━━━ Data shown ━━━

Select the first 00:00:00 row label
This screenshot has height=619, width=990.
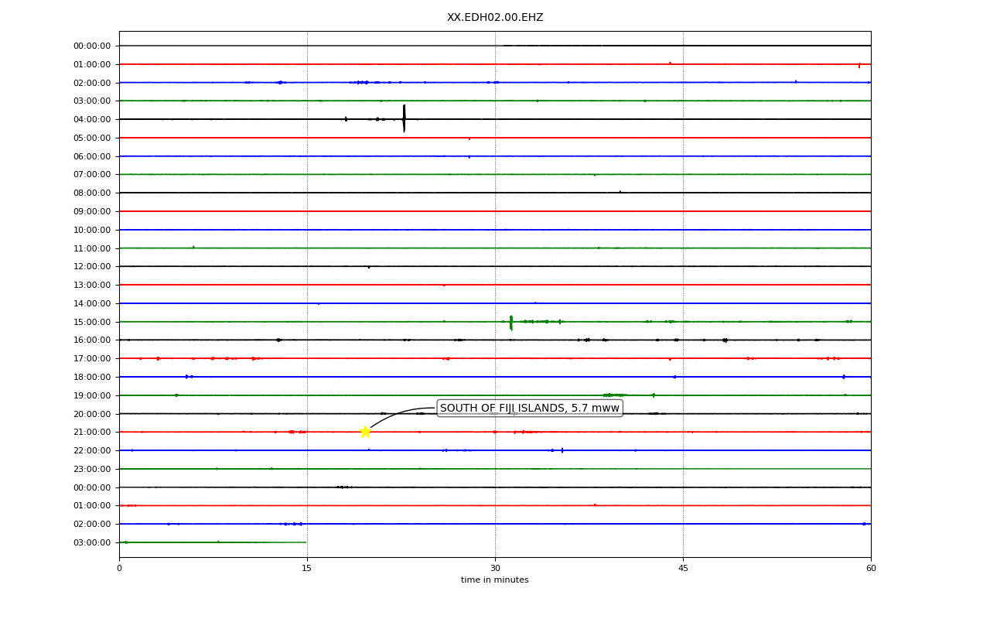pyautogui.click(x=92, y=46)
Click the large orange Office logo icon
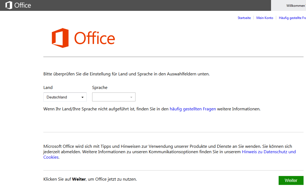Viewport: 306px width, 189px height. click(60, 38)
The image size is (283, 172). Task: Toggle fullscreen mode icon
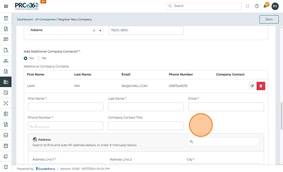click(247, 6)
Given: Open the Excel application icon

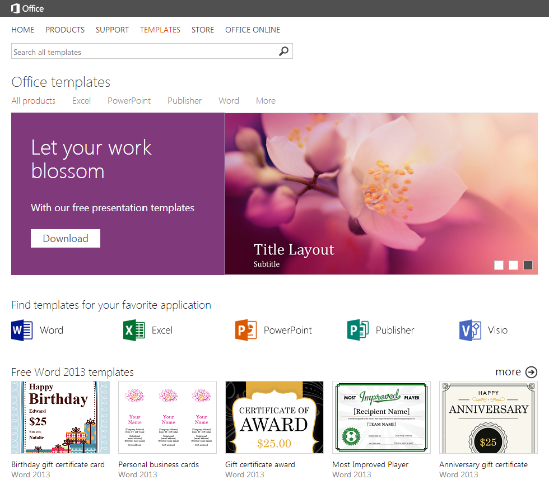Looking at the screenshot, I should [134, 330].
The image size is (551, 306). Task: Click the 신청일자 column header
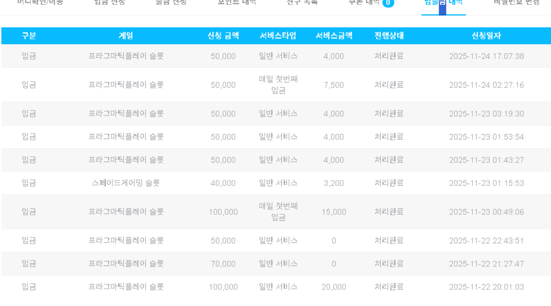pyautogui.click(x=486, y=36)
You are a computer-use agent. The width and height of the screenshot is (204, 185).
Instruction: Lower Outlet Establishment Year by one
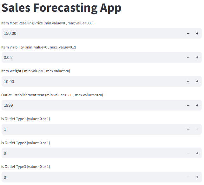[x=188, y=105]
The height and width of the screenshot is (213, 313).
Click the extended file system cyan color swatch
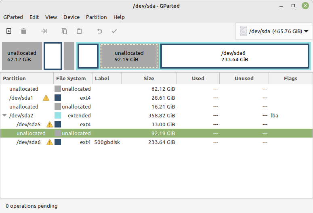click(58, 115)
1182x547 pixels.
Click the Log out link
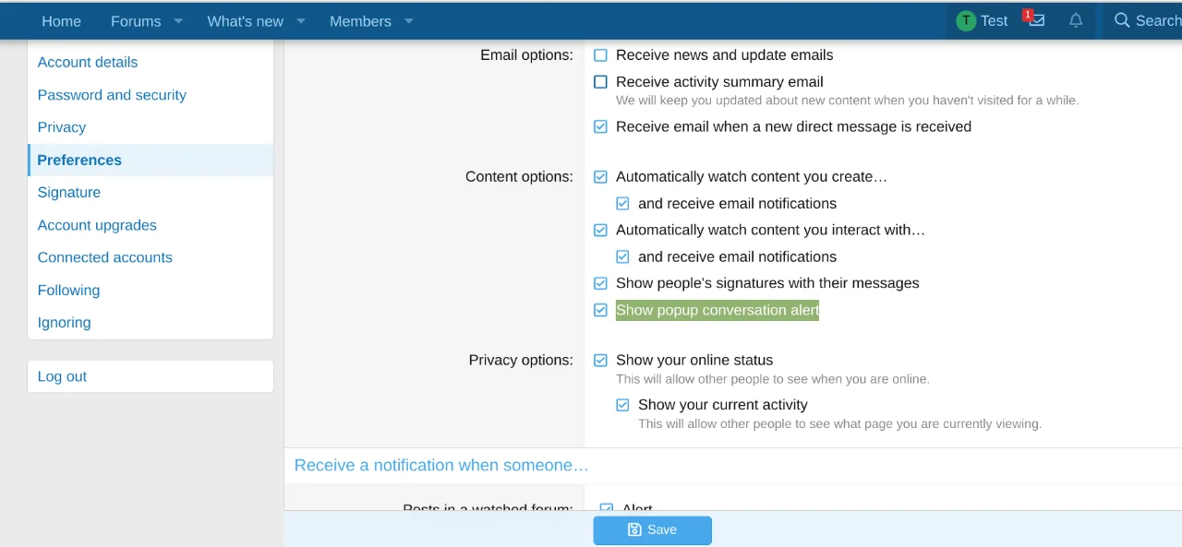click(x=62, y=376)
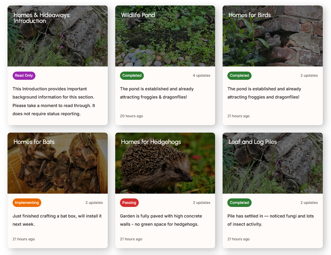View the 2 updates on Homes for Birds
The height and width of the screenshot is (255, 331).
pyautogui.click(x=309, y=76)
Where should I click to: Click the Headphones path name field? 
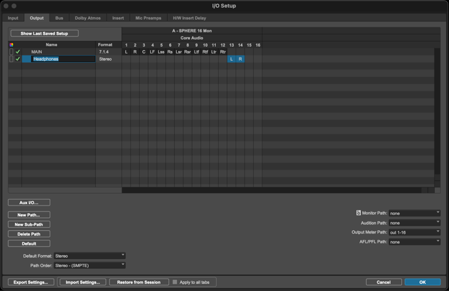[63, 59]
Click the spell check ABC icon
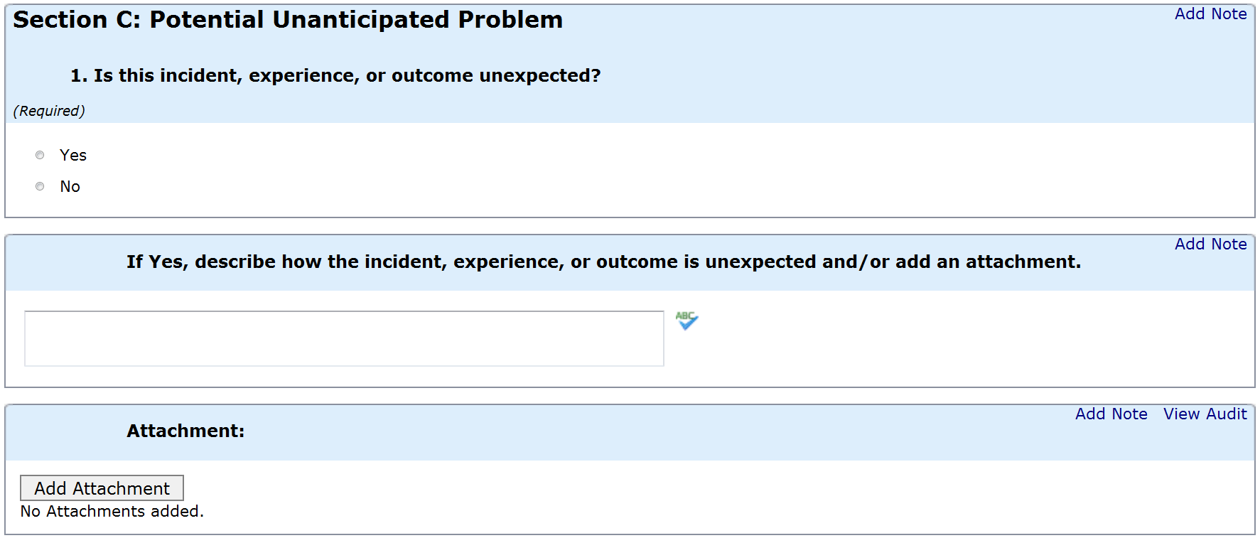 pos(686,321)
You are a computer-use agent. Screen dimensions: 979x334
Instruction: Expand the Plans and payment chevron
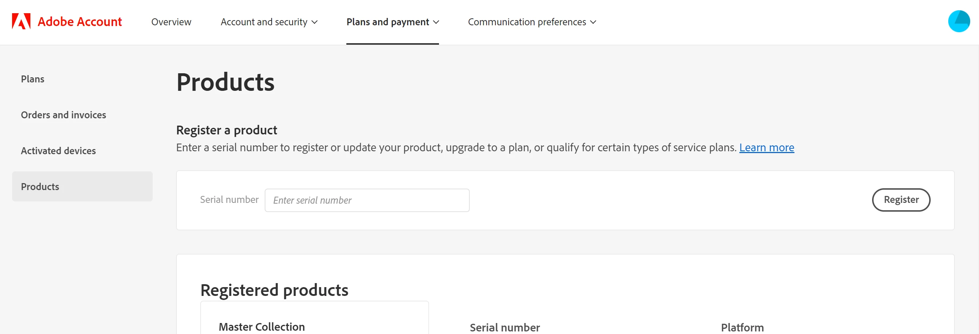[x=436, y=22]
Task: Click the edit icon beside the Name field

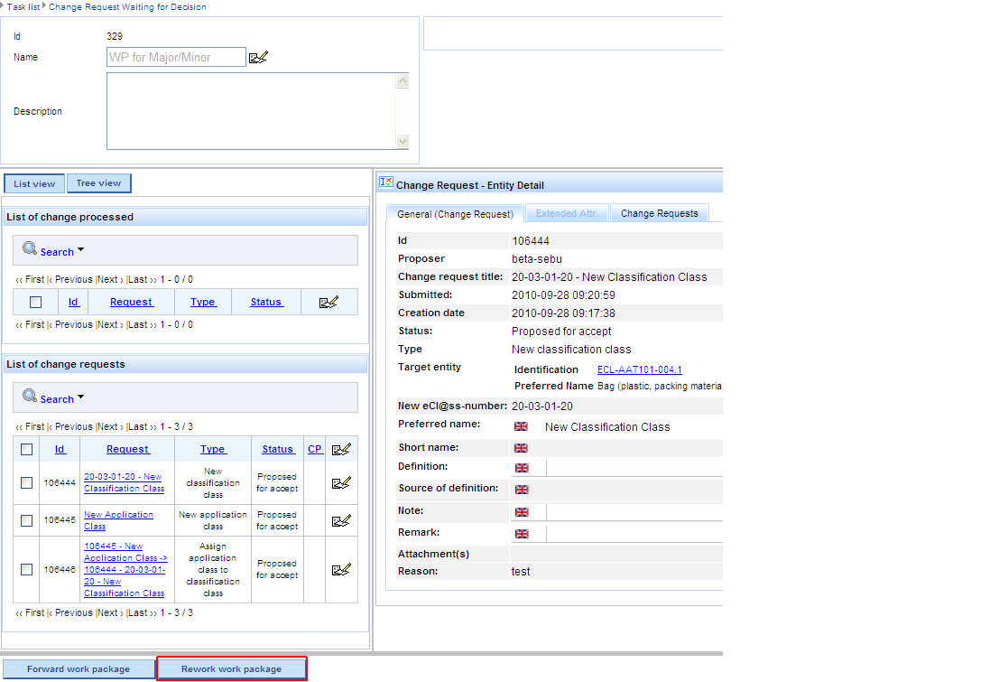Action: coord(258,58)
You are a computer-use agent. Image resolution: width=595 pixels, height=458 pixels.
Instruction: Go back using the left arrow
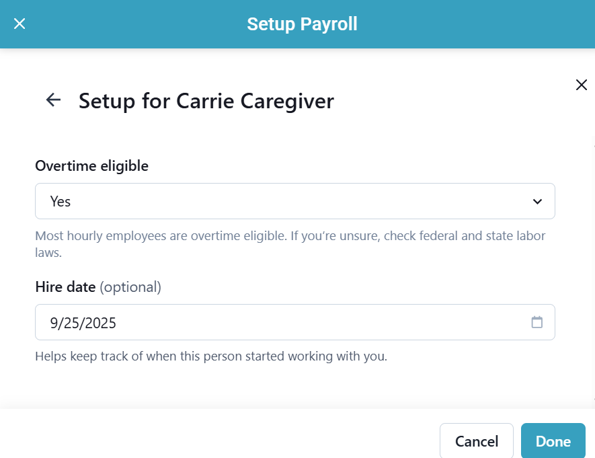pos(53,100)
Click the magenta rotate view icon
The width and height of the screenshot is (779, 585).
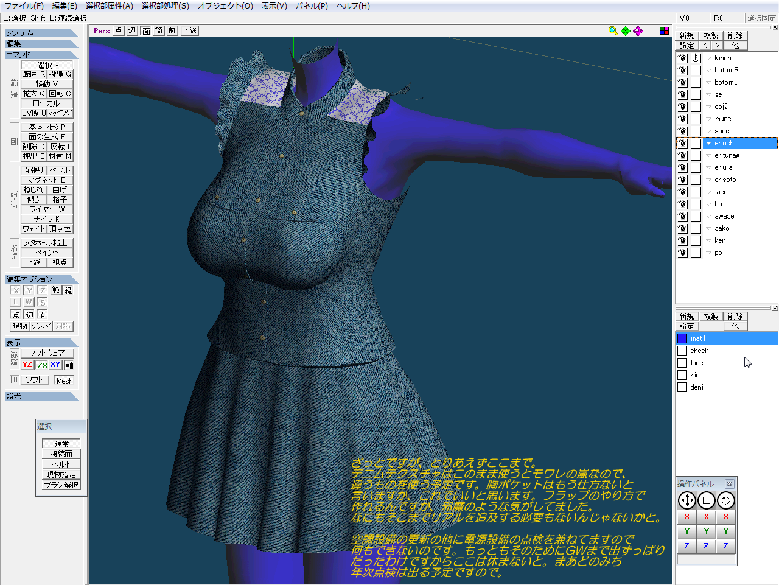[x=638, y=31]
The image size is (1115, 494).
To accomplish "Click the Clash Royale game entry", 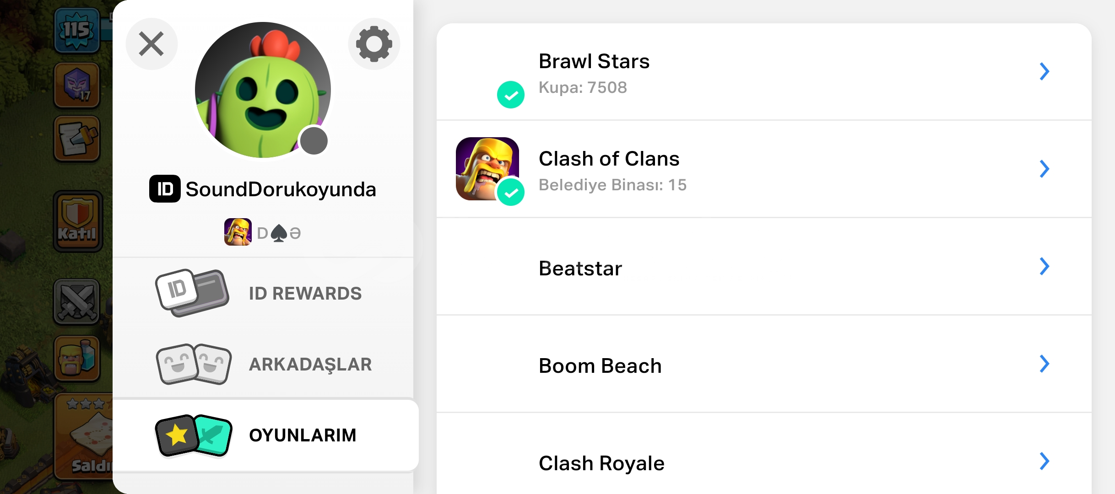I will click(x=601, y=463).
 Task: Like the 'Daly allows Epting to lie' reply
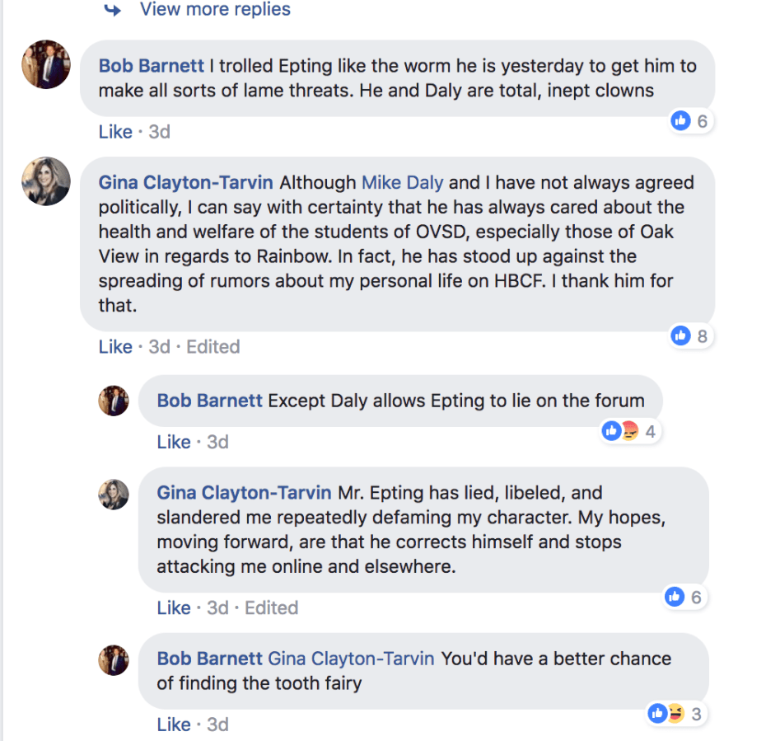[x=174, y=442]
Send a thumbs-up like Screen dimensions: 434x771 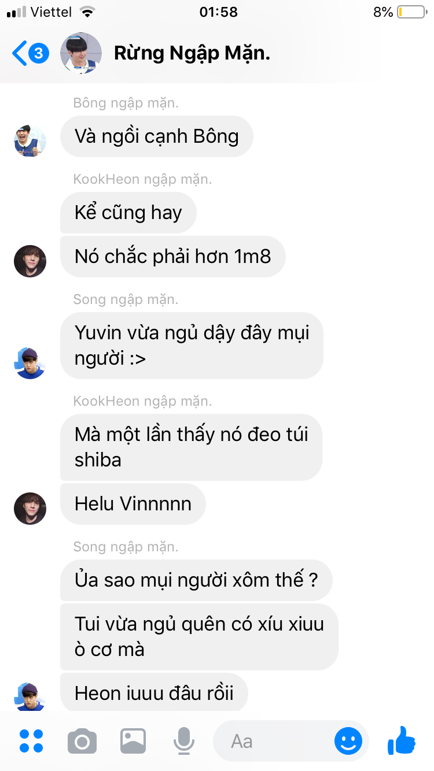[402, 740]
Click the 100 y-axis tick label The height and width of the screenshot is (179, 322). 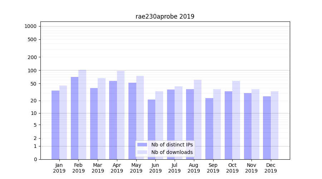31,71
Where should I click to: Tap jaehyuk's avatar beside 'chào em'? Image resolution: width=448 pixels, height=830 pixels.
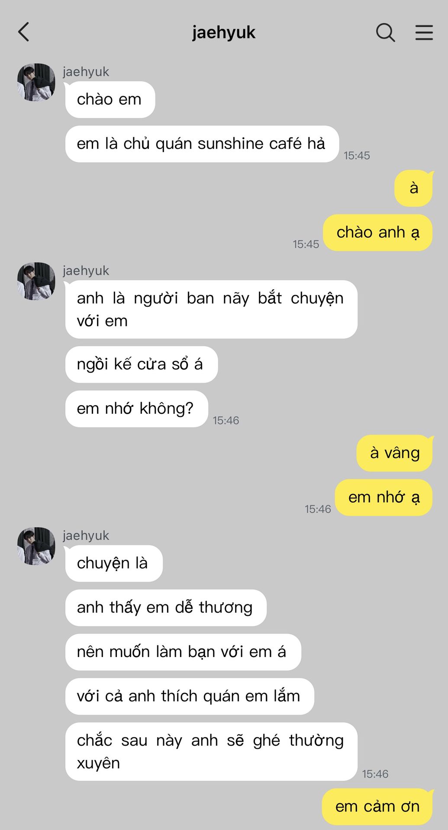coord(36,82)
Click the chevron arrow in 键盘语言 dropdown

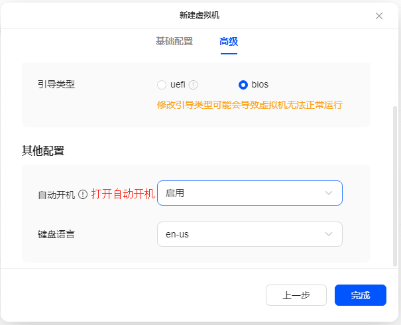[329, 234]
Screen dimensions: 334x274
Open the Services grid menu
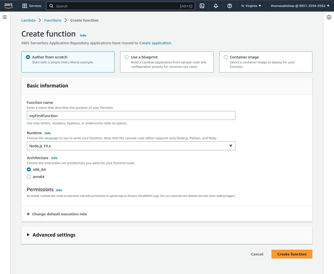[x=32, y=6]
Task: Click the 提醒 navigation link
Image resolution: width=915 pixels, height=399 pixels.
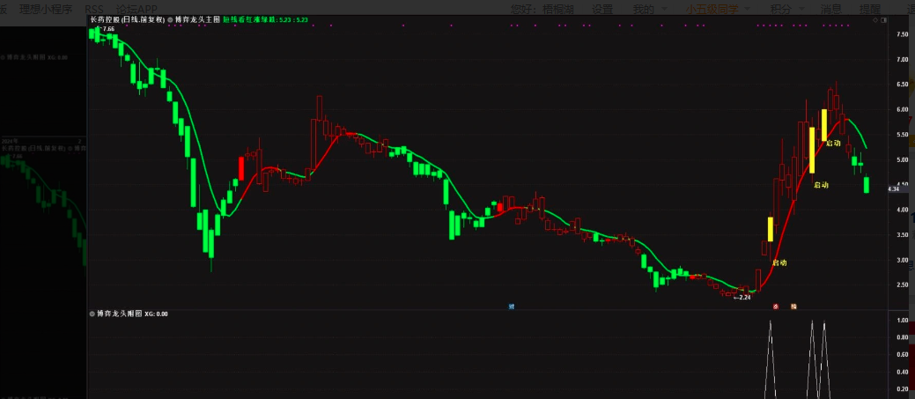Action: [869, 9]
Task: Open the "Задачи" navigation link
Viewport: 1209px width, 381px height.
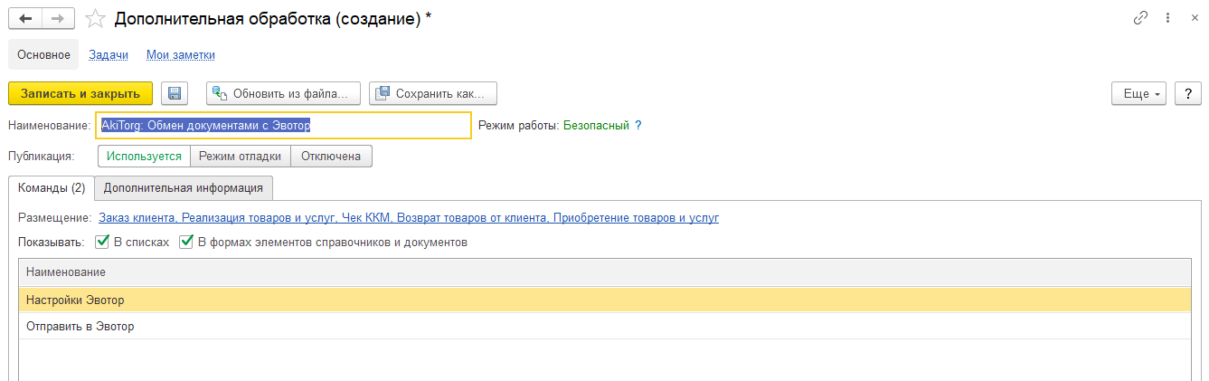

━━━

:: What needs to be done ::
Go through the lines above. Select every one that has the string "navigation".

:: Problem solution ::
Task: Click the 提醒 navigation link
Task: Open the "Задачи" navigation link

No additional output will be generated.